- ACTIVITIES -
• A. Condense the paragraph of the Poisson process passage that begins "Let $$X_i$$ be independent exponential random variables" into a short bulleted list that keeps its main facts.
• B. Write out the stretch of the Poisson process passage from "Solution. Let $$N$$" through "on $$[0, \infty)$$.", word for word.

- SOURCE PASSAGE -
■ ■ ■ ■ ■

Solution. Let $$N$$ be a Poisson process of rate $$\lambda$$. We will consider the case $$\lambda = 1$$, as it will be become apparent that the value of $$\lambda$$ does not matter. Let $$X_1$$ and $$X_2$$ be exponential random variables with rate $$\lambda =1$$. Recall the sum of exponentials gives a gamma. Let $$h >0$$. We have $\begin{eqnarray*} \mathbb{P}( N(h) \geq 2) &=& \mathbb{P}( X_1 + X_2 \leq h)\\ &=& \int_0 ^h x e^{-x} dx \\ &=& -xe^{-x} \big|_0 ^h - e^{-x} \big|_0 ^h \\ &=& -h e^{-h} - e^h + 1. \end{eqnarray*}$ Hence an easy application of l’hopital’s rule gives the desired result.

Exercise 6 (Scaling) Prove the scaling property for Poisson point processes on $$[0, \infty)$$.

Solution. Let $$c >0$$. Observe that if $$X$$ is an exponential random variable with rate $$\lambda$$, then $$c X$$ is an exponential random variable with rate $$c^{-1} \lambda$$.
Let $$X_i$$ be independent exponential random variables with rate $$\lambda$$. Let $$T_n = X_1 + \cdots + X_n$$ be their partial sums. We know that $\Pi = \{ T_n : n \in \mathbb{Z}^{+} \}$ is a Poisson point process on $$[0, \infty)$$ with intensity $$\lambda$$. The upshot is that $c \Pi = \{ c T_n: n \in \mathbb{Z}^{+} \}$ and we know that $cT_n = cX_1 + \cdots +cX_n$ which is the sum of exponentials with rate $$c^{-1} \lambda$$. Hence we conclude that $$c \Pi$$ is a Poisson point process of intensity $$c^{-1} \lambda$$ as desired.

■ ■ ■ ■ ■

- DATASET EXCERPT -
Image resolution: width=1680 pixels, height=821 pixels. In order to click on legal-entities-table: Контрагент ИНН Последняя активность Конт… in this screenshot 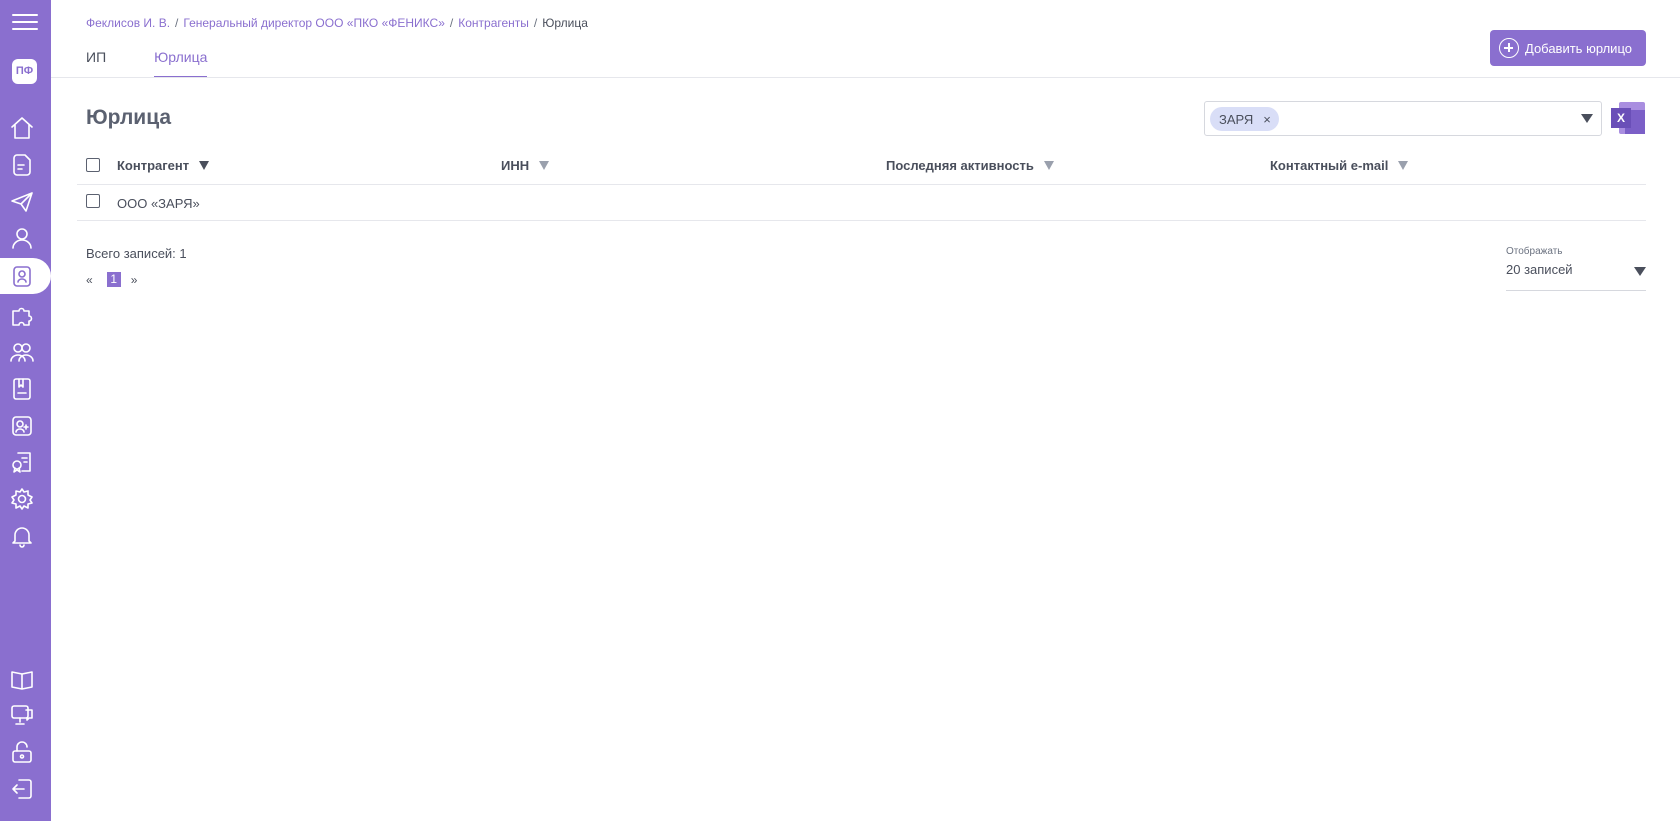, I will do `click(862, 185)`.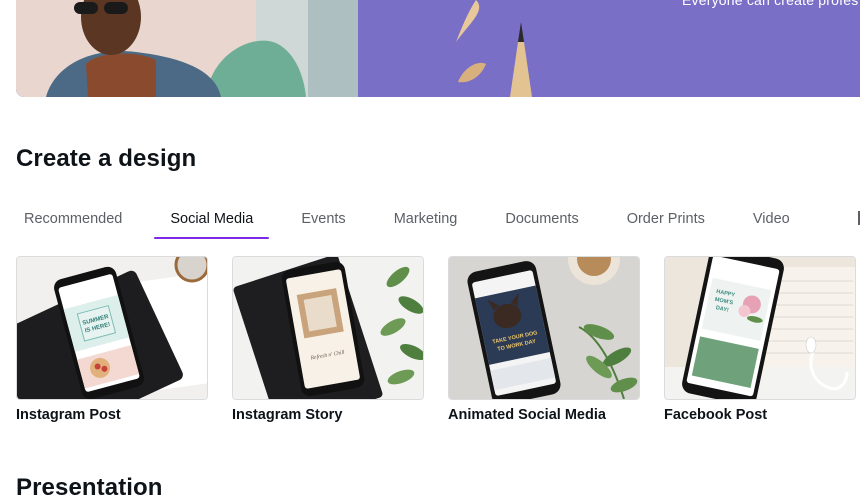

■ ■ ■ ■ ■

- ANSWERS PROVIDED -
• A.
- The $$X_i$$ are independent exponential random variables with rate $$\lambda$$, and $$T_n = X_1 + \cdots + X_n$$ are their partial sums.
- $$\Pi = \{ T_n : n \in \mathbb{Z}^{+} \}$$ is a Poisson point process on $$[0, \infty)$$ with intensity $$\lambda$$.
- $$c \Pi = \{ c T_n : n \in \mathbb{Z}^{+} \}$$, where each $$cT_n = cX_1 + \cdots + cX_n$$ is a sum of exponentials with rate $$c^{-1} \lambda$$.
- Therefore $$c \Pi$$ is a Poisson point process of intensity $$c^{-1} \lambda$$.

• B.
Solution. Let $$N$$ be a Poisson process of rate $$\lambda$$. We will consider the case $$\lambda = 1$$, as it will be become apparent that the value of $$\lambda$$ does not matter. Let $$X_1$$ and $$X_2$$ be exponential random variables with rate $$\lambda =1$$. Recall the sum of exponentials gives a gamma. Let $$h >0$$. We have $\begin{eqnarray*} \mathbb{P}( N(h) \geq 2) &=& \mathbb{P}( X_1 + X_2 \leq h)\\ &=& \int_0 ^h x e^{-x} dx \\ &=& -xe^{-x} \big|_0 ^h - e^{-x} \big|_0 ^h \\ &=& -h e^{-h} - e^h + 1. \end{eqnarray*}$ Hence an easy application of l’hopital’s rule gives the desired result.

Exercise 6 (Scaling) Prove the scaling property for Poisson point processes on $$[0, \infty)$$.